From the records below, print exactly the lines starting at the one containing "You are a GUI" and ending at the one containing "Image resolution: width=1250", ends included, and nothing else.

* [DATA TO USE]
*** Block opens ***
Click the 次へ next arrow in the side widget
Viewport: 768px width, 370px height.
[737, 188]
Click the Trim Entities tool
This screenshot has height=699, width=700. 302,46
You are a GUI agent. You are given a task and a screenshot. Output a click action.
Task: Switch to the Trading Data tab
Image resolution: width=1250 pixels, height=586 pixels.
*** Block closes ***
*** Block opens ***
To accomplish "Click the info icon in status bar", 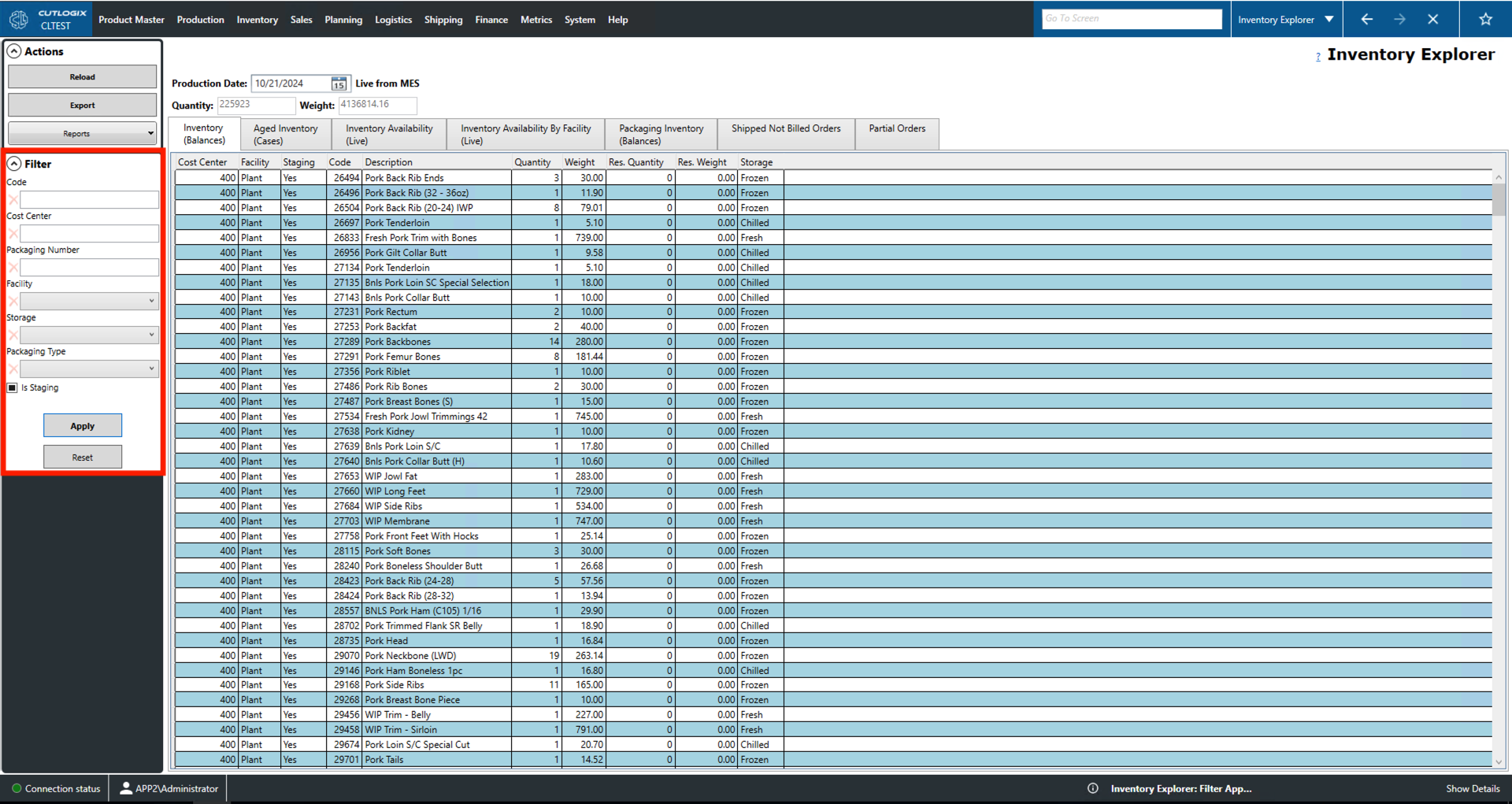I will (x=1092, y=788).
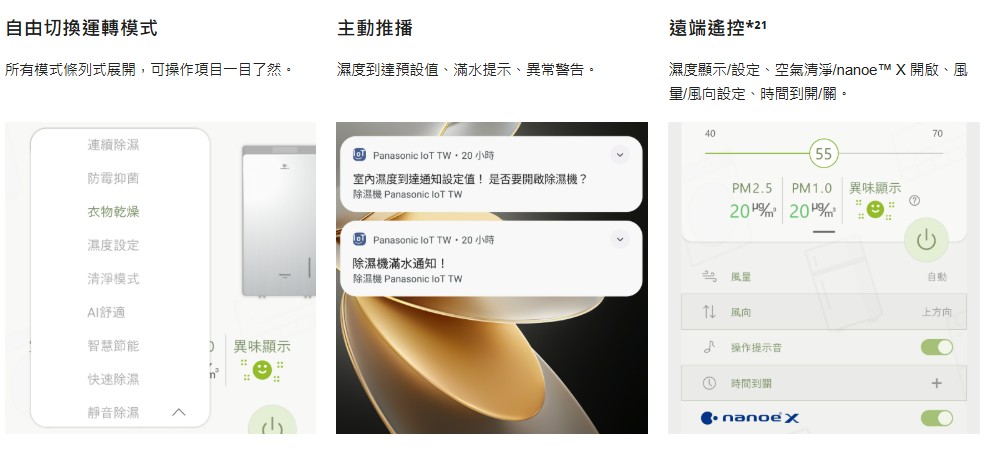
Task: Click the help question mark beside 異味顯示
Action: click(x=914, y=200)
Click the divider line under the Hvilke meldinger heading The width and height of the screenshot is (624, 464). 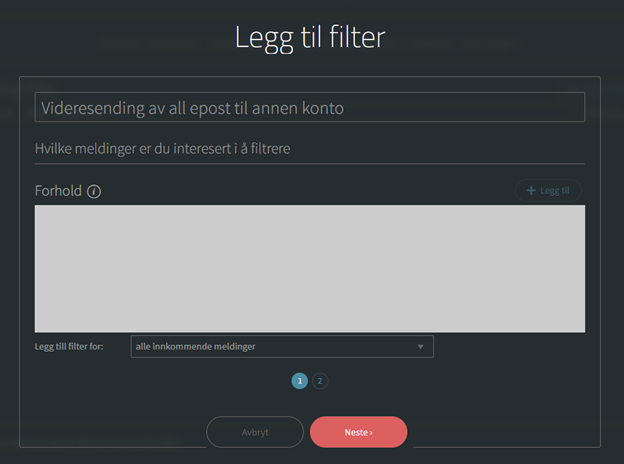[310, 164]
*** Block closes ***
* [ANSWER TO THIS EXERCISE]
You are a GUI agent. You are given a task and a screenshot. Output a click action.
Task: Switch to the Trading Data tab
Image resolution: width=1250 pixels, height=586 pixels.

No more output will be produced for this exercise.